Longview Fibre Paper and Packaging officials say their 54-megawatt biomass energy expansion also would reduce air pollution and the company’s carbon footprint, plus make the mill more competitive.
But the project’s leading opponent, No Biomass Burn, says it’s the proverbial wolf in sheep’s clothing — dirty power masquerading as clean energy — and part of a growing trend among aging pulp mills.
A trend the group hopes to squash, using Longview Fibre as the test case.
“Longview is ground zero in terms of environmental fights,” Duff Badgley, coordinator for Seattle-based No Biomass Burn, said at a community meeting in Longview last week.
Burning wood waste, Badgley said, emits harmful particulates and high levels of greenhouse gases into the air.
The Seattle-based group fought eight similar proposals statewide during the last two years — two were abandoned — and it’s now setting its sights on Longview Fibre, a large and longtime employer in this southwest Washington city.
The stakes are high.
For Longview Fibre, excess biomass power could generate millions of dollars in renewable power sales on the open market.
While it’s unlikely to add full-time jobs, the project could generate work for 25 to 50 contractors daily until its completion next year, company officials said.
The mill would also shut down other, less efficient wood-waste boilers, according to the company, which is not revealing the cost of the plant.
Longview Fibre is eligible for about $30 million in federal subsidies from federal stimulus money set aside for renewable energy projects.
Nationwide, other aging pulp mills, such as the 90-year-old Nippon Paper Industries USA plant in Port Angeles, want to build similar wood waste power projects.
For many mills, renewable energy is a key component to stay in business, biomass supporters say.
“The more economical we can make manufacturing in the United States, the more chance those jobs will stay here,” said Dan Whiting, spokesman for the Washington, D.C.-based National Alliance of Forest Owners.
Pulp and paper mills who want to build these plants face a 2014 deadline.
That is when a U.S. Environmental Protection Agency three-year moratorium on regulating biomass plants for greenhouse gas emissions expires.

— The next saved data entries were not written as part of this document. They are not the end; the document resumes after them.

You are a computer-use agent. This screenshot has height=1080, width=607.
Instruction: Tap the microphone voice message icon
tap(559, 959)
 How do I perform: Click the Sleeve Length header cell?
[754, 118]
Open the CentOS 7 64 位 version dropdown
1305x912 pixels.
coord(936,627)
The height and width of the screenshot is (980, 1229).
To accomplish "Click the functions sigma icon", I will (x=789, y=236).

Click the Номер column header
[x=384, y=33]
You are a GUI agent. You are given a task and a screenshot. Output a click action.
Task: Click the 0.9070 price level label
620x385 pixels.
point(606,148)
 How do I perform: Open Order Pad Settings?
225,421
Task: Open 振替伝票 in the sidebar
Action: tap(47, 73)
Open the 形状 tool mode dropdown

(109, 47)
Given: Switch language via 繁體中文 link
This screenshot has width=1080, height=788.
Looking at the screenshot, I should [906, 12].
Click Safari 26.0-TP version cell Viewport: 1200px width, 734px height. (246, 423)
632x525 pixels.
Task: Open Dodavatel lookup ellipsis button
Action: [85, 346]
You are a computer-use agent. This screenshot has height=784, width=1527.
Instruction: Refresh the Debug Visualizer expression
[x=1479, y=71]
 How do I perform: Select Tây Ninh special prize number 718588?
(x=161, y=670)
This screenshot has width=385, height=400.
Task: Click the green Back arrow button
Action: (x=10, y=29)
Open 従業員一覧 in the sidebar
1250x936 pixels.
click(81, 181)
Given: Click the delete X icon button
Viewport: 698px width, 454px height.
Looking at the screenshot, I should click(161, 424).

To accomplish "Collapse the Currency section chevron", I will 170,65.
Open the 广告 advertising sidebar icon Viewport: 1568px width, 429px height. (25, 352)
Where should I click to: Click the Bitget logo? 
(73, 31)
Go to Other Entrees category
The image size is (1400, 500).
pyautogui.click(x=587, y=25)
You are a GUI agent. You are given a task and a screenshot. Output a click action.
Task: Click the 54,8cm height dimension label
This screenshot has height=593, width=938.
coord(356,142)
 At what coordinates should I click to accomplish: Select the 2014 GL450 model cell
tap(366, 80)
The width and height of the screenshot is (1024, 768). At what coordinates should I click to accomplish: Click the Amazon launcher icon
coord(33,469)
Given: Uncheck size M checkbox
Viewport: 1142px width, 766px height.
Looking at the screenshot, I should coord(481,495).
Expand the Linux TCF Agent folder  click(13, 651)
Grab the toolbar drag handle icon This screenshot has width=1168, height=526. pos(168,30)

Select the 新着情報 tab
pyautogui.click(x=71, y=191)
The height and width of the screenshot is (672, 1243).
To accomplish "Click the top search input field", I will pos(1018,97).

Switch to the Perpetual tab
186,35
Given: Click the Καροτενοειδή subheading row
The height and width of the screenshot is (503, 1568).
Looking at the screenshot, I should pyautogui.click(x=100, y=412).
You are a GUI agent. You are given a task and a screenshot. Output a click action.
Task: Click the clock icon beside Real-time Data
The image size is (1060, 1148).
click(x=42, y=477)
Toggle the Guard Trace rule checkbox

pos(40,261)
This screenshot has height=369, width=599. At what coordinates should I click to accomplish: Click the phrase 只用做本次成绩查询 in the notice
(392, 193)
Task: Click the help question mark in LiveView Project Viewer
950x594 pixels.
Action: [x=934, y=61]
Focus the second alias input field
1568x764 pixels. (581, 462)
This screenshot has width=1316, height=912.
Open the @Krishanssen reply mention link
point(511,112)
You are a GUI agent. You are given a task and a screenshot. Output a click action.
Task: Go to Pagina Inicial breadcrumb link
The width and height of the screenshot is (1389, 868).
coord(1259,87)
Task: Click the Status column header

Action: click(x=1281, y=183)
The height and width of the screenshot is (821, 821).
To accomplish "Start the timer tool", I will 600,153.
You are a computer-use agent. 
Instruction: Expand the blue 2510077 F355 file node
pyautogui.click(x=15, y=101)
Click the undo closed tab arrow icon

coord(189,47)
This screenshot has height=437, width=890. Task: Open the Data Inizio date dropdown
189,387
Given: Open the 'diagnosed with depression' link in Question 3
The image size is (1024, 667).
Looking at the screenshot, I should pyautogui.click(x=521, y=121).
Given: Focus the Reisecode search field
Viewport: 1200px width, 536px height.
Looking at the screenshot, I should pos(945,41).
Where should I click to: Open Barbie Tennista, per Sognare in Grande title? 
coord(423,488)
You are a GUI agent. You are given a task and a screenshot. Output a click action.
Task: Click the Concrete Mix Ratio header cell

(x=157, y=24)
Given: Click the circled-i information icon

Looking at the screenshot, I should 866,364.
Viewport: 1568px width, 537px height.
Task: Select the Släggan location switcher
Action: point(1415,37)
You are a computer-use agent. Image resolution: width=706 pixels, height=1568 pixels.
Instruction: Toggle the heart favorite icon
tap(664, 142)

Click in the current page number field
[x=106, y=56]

Failure to meet that deadline could cost energy producers millions or kill the projects altogether.
Longview Fibre is already moving forward, but the company may not be out of the regulatory woods.
The state Department of Ecology approved the company’s permit application in June.
The company began pouring concrete for the foundation later that month, company spokeswoman Sarah Taydas said.
Longview Fibre barely beat a July 1 deadline to start construction, which could have sent them on a longer and costlier regulatory path.
Badgley said No Biomass Burn plans to appeal the permit this week to the state’s Pollution Control Hearings Board, then to superior court if necessary.
He said Longview Fibre should be required to conduct a more thorough study of the project’s environmental impact.
Badgley said he helped defeat a proposed $250 million, 55-megawatt biomass energy project in Shelton.
Plant developers Areva and Duke Energy said they abandoned the project earlier this year because it would cost too much to gather enough waste wood for fuel.
But Badgley said local citizens’ opposition was the key reason, and he’s trying to build grassroots support in Longview — which is off to a slow start. At a recent community forum, nearly all of the 10 attendees were Longview Fibre supporters.
Despite the poor showing, Badgley said he plans to come back this summer because the outcome is important for other projects statewide.
“There’s a huge political dynamic here. If we beat Fibre, it will send a strong message,” he said.